An Invitation to Dynamic Graph Problems: Lower Bounds — III
01-10-2022, Kashyop, Manas Jyoti, N S Narayanaswamy
In this section of Resonance, we invite readers to pose questions likely to be raised in a classroom situation. We may suggest strategies for dealing with them, or invite responses, or both. “Classroom” is equally a forum for raising broader issues and sharing personal experiences and viewpoints on matters related to teaching and learning science. We present a three-part paper consisting of a survey of some of the extensively used techniques in the dynamic graph model that have appeared recently in the computer science community. In this third part of the three-part survey paper, we present a set of techniques to prove lower bounds for dynamic graph problems.
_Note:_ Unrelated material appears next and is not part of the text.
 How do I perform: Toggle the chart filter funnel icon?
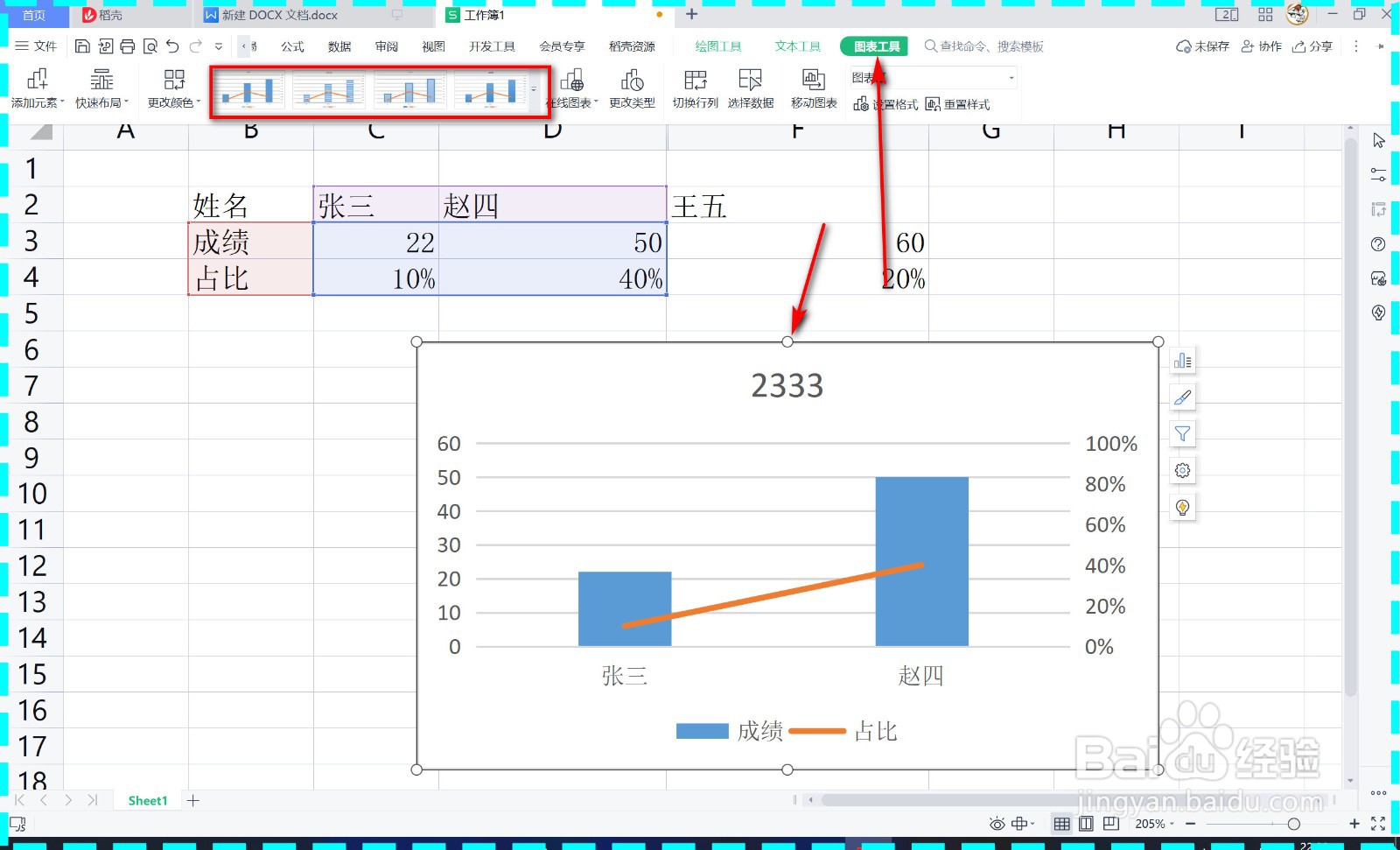tap(1182, 432)
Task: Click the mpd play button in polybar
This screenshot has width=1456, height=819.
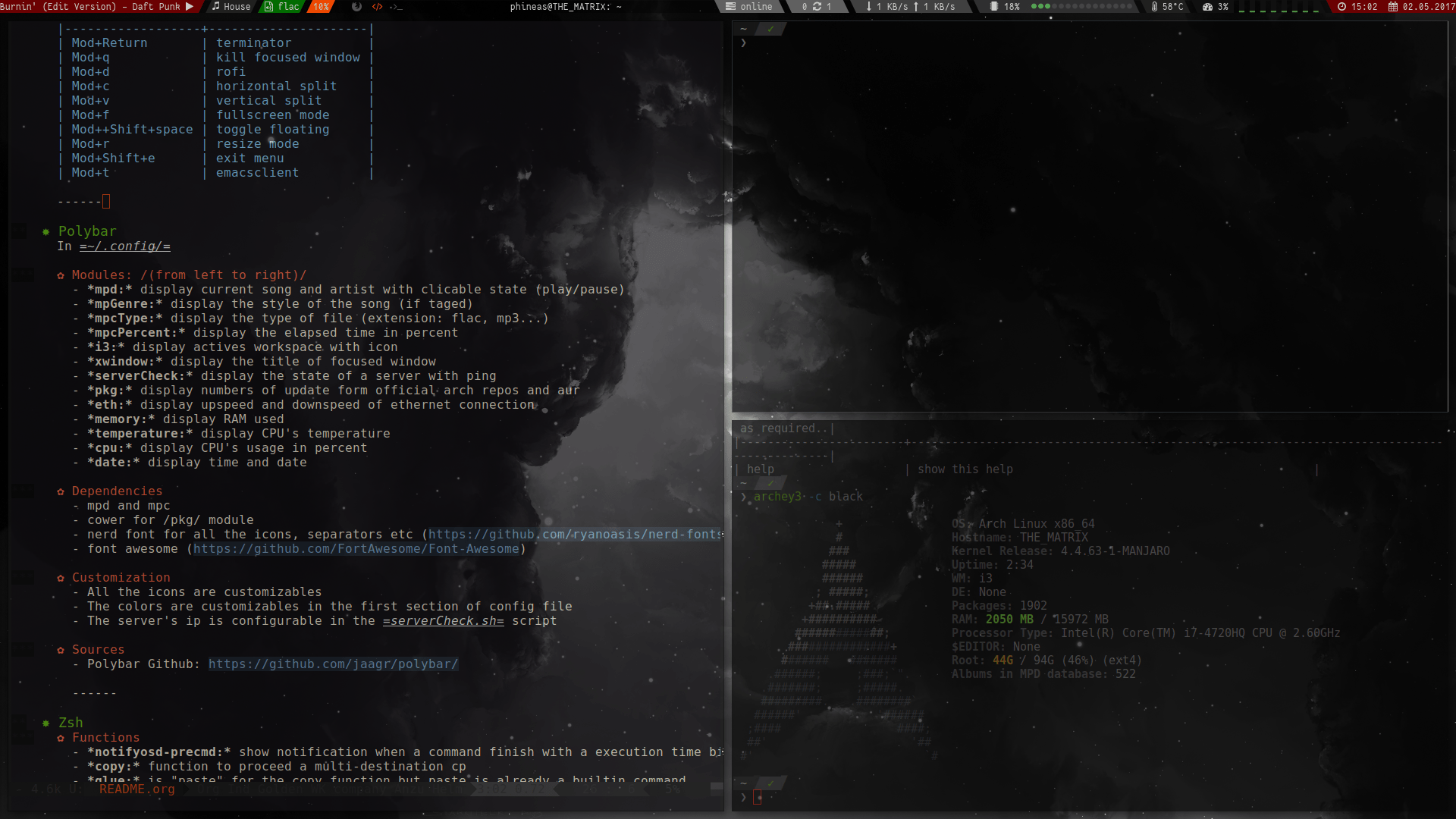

In the first part1 of the survey, we presented the motivation for research in dynamic graph algorithms and an introduction to dynamic graphs. In the second part2 of the survey, we presented a set of techniques to prove upper bounds for dynamic graph problems. A dynamic graph is a graph that has a fixed vertex set and an evolving edge set. The edge set keeps changing due to the insertion of a new edge or the deletion of an existing edge. Research in dynamic graphs has succeeded in obtaining efficient upper bounds for an extensive collection of problems. However, there are problems of stubborn nature. Such complex problems lead to the investigation of lower bounds.